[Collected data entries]
+ + +

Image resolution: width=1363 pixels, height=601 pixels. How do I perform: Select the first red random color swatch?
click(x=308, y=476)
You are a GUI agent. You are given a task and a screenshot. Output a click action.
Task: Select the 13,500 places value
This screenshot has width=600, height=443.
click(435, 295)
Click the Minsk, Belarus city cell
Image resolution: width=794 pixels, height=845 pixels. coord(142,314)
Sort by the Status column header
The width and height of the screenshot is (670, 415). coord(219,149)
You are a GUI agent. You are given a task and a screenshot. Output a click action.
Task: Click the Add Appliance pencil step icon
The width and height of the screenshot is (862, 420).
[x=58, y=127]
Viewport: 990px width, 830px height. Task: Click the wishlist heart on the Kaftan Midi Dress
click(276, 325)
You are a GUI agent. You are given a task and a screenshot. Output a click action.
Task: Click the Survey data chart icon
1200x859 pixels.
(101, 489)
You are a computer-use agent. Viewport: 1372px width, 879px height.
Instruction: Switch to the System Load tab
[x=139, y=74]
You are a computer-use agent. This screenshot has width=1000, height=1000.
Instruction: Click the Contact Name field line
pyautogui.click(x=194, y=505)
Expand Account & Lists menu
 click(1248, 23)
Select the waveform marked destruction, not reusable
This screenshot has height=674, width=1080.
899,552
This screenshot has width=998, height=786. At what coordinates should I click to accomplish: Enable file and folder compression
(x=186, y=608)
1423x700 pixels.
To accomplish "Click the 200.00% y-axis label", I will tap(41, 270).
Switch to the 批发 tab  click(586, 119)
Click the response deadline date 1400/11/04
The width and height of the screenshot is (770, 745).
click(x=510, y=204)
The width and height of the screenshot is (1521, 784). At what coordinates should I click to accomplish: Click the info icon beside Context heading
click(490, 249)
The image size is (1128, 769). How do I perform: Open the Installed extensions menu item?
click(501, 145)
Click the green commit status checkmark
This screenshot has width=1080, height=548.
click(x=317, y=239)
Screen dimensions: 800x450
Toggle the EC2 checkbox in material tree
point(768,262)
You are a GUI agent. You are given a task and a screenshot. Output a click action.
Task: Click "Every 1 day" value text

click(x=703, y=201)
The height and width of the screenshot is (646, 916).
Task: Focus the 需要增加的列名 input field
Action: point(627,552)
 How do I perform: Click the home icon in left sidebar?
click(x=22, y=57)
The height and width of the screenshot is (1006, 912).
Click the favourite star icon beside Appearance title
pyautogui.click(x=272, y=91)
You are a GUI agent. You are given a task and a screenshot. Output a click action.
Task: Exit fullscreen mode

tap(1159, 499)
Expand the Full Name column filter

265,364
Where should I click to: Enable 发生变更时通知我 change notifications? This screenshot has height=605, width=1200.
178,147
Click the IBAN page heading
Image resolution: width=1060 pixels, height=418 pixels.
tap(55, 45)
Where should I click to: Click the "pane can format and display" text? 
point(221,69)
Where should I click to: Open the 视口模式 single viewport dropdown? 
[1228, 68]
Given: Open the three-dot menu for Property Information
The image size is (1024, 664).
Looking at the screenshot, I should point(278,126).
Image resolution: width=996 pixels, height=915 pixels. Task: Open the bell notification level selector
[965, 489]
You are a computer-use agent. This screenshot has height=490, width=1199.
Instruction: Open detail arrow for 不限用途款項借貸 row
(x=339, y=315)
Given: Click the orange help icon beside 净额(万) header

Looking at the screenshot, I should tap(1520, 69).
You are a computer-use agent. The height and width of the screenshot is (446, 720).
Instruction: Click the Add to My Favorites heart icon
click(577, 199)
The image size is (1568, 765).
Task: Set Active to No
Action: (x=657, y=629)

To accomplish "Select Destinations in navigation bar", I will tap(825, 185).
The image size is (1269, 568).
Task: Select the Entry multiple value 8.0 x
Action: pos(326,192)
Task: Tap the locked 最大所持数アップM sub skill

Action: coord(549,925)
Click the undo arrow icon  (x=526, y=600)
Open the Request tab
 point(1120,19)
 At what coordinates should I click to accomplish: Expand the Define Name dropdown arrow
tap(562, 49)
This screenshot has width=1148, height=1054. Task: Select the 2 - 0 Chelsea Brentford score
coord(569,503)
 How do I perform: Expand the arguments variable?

+ + +

◆ **Work instructions**: Nothing in the entries may be left out; each line is to be output exactly.

◆ **Written response**:
Image resolution: width=1363 pixels, height=601 pixels. How do I perform: Select the first red random color swatch?
click(x=308, y=476)
You are a GUI agent. You are given a task and a screenshot. Output a click action.
Task: Select the 13,500 places value
This screenshot has width=600, height=443.
click(435, 295)
Click the Minsk, Belarus city cell
Image resolution: width=794 pixels, height=845 pixels. coord(142,314)
Sort by the Status column header
The width and height of the screenshot is (670, 415). coord(219,149)
You are a GUI agent. You are given a task and a screenshot. Output a click action.
Task: Click the Add Appliance pencil step icon
The width and height of the screenshot is (862, 420).
[x=58, y=127]
Viewport: 990px width, 830px height. Task: Click the wishlist heart on the Kaftan Midi Dress
click(276, 325)
You are a GUI agent. You are given a task and a screenshot. Output a click action.
Task: Click the Survey data chart icon
1200x859 pixels.
(101, 489)
You are a computer-use agent. Viewport: 1372px width, 879px height.
Instruction: Switch to the System Load tab
[x=139, y=74]
You are a computer-use agent. This screenshot has width=1000, height=1000.
Instruction: Click the Contact Name field line
pyautogui.click(x=194, y=505)
Expand Account & Lists menu
 click(1248, 23)
Select the waveform marked destruction, not reusable
This screenshot has height=674, width=1080.
899,552
This screenshot has width=998, height=786. At what coordinates should I click to accomplish: Enable file and folder compression
(x=186, y=608)
1423x700 pixels.
To accomplish "Click the 200.00% y-axis label", I will tap(41, 270).
Switch to the 批发 tab  click(586, 119)
Click the response deadline date 1400/11/04
The width and height of the screenshot is (770, 745).
click(x=510, y=204)
The width and height of the screenshot is (1521, 784). At what coordinates should I click to accomplish: Click the info icon beside Context heading
click(490, 249)
The image size is (1128, 769). How do I perform: Open the Installed extensions menu item?
click(501, 145)
Click the green commit status checkmark
This screenshot has width=1080, height=548.
click(x=317, y=239)
Screen dimensions: 800x450
Toggle the EC2 checkbox in material tree
point(768,262)
You are a GUI agent. You are given a task and a screenshot. Output a click action.
Task: Click "Every 1 day" value text

click(x=703, y=201)
The height and width of the screenshot is (646, 916).
Task: Focus the 需要增加的列名 input field
Action: point(627,552)
 How do I perform: Click the home icon in left sidebar?
click(x=22, y=57)
The height and width of the screenshot is (1006, 912).
Click the favourite star icon beside Appearance title
pyautogui.click(x=272, y=91)
You are a GUI agent. You are given a task and a screenshot. Output a click action.
Task: Exit fullscreen mode

tap(1159, 499)
Expand the Full Name column filter

265,364
Where should I click to: Enable 发生变更时通知我 change notifications? This screenshot has height=605, width=1200.
178,147
Click the IBAN page heading
Image resolution: width=1060 pixels, height=418 pixels.
tap(55, 45)
Where should I click to: Click the "pane can format and display" text? 
point(221,69)
Where should I click to: Open the 视口模式 single viewport dropdown? 
[1228, 68]
Given: Open the three-dot menu for Property Information
The image size is (1024, 664).
Looking at the screenshot, I should point(278,126).
Image resolution: width=996 pixels, height=915 pixels. Task: Open the bell notification level selector
[965, 489]
You are a computer-use agent. This screenshot has height=490, width=1199.
Instruction: Open detail arrow for 不限用途款項借貸 row
(x=339, y=315)
Given: Click the orange help icon beside 净额(万) header

Looking at the screenshot, I should tap(1520, 69).
You are a computer-use agent. The height and width of the screenshot is (446, 720).
Instruction: Click the Add to My Favorites heart icon
click(577, 199)
The image size is (1568, 765).
Task: Set Active to No
Action: (x=657, y=629)

To accomplish "Select Destinations in navigation bar", I will tap(825, 185).
The image size is (1269, 568).
Task: Select the Entry multiple value 8.0 x
Action: pos(326,192)
Task: Tap the locked 最大所持数アップM sub skill

Action: coord(549,925)
Click the undo arrow icon  (x=526, y=600)
Open the Request tab
 point(1120,19)
 At what coordinates should I click to accomplish: Expand the Define Name dropdown arrow
tap(562, 49)
This screenshot has width=1148, height=1054. Task: Select the 2 - 0 Chelsea Brentford score
coord(569,503)
 How do I perform: Expand the arguments variable?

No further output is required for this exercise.